Stored items
————

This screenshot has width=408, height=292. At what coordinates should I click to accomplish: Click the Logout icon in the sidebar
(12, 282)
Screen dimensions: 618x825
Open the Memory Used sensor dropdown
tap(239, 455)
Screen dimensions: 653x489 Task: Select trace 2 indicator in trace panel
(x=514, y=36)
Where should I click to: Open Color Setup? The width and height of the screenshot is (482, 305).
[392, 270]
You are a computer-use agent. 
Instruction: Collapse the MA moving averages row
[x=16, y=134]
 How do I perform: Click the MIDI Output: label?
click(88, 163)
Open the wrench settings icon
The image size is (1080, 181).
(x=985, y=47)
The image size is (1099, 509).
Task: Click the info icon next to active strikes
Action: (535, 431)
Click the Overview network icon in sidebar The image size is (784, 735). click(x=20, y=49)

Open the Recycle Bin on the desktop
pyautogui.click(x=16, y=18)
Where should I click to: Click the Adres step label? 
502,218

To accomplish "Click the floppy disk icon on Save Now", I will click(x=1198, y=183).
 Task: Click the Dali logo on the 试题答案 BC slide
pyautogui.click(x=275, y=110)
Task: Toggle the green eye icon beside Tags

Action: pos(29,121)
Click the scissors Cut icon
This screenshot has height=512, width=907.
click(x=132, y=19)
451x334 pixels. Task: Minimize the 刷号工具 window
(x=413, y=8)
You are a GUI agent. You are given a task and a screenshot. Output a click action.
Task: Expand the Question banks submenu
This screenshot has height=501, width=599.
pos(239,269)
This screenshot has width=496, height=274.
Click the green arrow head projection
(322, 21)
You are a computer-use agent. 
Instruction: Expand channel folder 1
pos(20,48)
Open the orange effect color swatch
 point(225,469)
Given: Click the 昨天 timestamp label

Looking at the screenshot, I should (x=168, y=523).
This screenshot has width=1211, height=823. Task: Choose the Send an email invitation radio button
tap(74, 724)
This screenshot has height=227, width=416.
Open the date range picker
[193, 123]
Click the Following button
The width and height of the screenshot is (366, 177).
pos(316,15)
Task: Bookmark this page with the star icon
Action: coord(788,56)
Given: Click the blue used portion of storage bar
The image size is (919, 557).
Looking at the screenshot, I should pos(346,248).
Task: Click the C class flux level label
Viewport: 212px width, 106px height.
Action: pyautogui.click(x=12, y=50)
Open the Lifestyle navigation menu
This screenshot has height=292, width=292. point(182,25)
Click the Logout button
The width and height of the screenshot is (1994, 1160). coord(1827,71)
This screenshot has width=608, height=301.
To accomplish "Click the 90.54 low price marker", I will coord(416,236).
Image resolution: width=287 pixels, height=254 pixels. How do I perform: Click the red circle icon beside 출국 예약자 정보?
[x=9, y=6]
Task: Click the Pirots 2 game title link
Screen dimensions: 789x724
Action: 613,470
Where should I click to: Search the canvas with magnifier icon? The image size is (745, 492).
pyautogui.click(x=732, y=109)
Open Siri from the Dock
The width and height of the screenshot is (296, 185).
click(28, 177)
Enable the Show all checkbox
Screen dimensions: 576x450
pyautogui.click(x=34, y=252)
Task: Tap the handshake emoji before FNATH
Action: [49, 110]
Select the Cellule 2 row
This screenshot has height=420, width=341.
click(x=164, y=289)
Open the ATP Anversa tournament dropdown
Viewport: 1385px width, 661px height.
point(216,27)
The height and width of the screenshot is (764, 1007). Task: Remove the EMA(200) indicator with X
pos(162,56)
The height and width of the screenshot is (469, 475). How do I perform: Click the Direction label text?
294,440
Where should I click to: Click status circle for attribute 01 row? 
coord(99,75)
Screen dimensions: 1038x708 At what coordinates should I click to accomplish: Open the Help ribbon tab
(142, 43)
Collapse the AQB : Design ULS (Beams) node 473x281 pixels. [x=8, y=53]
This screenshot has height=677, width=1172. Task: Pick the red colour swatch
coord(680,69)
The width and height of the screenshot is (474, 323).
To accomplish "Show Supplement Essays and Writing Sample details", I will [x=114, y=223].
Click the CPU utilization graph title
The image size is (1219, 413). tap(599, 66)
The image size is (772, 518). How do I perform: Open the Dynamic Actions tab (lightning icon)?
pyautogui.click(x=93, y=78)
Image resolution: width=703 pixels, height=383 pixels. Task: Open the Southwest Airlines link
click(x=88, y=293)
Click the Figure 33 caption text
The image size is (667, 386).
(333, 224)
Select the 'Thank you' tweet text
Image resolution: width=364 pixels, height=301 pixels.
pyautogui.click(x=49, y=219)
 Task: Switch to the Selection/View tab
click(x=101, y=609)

————

▸ Task description
Return every line above in which the string "Show" occurs.

▸ Answer section
Enable the Show all checkbox
To accomplish "Show Supplement Essays and Writing Sample details", I will [x=114, y=223].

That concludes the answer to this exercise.